• [THE TASK] Look in the data below for the line that contains "Task: Expand the Pinned chevron". Copy that line and the remaining lines exactly.

• [DATA IN THIS EXERCISE]
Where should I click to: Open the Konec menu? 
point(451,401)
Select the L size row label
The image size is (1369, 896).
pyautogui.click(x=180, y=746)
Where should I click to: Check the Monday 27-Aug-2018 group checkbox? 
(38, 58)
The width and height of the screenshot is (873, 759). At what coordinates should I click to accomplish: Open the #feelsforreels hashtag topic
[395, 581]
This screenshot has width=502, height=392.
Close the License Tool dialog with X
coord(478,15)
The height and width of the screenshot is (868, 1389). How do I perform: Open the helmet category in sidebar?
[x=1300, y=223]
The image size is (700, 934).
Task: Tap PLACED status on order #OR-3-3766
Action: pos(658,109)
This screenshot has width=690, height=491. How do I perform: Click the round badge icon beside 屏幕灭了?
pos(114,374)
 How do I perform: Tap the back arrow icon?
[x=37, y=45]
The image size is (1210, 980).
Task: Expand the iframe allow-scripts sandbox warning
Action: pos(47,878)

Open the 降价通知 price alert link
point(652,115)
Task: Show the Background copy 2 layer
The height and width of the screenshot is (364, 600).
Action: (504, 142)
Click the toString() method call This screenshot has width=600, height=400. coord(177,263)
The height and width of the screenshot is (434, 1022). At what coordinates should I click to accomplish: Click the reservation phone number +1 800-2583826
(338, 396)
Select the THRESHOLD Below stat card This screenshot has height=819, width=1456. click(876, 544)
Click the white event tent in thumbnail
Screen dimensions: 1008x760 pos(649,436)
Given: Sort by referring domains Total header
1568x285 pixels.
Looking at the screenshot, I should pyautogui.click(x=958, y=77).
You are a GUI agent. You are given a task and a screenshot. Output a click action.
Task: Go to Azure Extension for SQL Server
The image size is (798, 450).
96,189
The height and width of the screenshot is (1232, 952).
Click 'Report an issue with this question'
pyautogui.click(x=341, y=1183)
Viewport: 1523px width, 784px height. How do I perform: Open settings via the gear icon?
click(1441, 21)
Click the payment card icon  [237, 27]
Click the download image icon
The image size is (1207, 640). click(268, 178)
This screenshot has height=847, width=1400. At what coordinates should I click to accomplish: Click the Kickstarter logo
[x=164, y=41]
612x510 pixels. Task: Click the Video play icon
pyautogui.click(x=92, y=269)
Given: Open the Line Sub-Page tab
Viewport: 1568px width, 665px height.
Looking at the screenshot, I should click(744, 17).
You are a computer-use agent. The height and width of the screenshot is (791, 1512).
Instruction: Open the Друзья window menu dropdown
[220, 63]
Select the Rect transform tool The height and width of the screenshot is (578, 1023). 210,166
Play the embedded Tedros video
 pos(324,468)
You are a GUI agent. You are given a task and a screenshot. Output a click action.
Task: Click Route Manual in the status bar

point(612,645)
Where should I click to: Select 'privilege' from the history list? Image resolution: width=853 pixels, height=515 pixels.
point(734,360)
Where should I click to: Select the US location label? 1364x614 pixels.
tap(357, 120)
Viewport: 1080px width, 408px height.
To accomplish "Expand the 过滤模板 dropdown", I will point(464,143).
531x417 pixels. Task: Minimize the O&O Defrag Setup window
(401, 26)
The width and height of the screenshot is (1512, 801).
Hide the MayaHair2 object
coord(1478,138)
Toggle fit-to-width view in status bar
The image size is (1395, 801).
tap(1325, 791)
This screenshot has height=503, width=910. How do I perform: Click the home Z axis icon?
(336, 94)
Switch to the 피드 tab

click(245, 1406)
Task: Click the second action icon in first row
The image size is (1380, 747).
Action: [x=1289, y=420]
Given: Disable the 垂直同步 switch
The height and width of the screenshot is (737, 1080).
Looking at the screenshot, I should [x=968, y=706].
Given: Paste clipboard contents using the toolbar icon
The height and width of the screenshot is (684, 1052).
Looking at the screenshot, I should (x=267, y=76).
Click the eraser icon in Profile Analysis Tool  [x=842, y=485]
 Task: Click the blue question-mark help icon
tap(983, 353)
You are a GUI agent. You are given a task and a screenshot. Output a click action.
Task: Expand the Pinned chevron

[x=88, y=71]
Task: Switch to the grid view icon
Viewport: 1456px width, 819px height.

• [RESPONSE FOR THIS EXERCISE]
Task: Expand the Pinned chevron

[x=88, y=71]
Task: Switch to the grid view icon
Viewport: 1456px width, 819px height.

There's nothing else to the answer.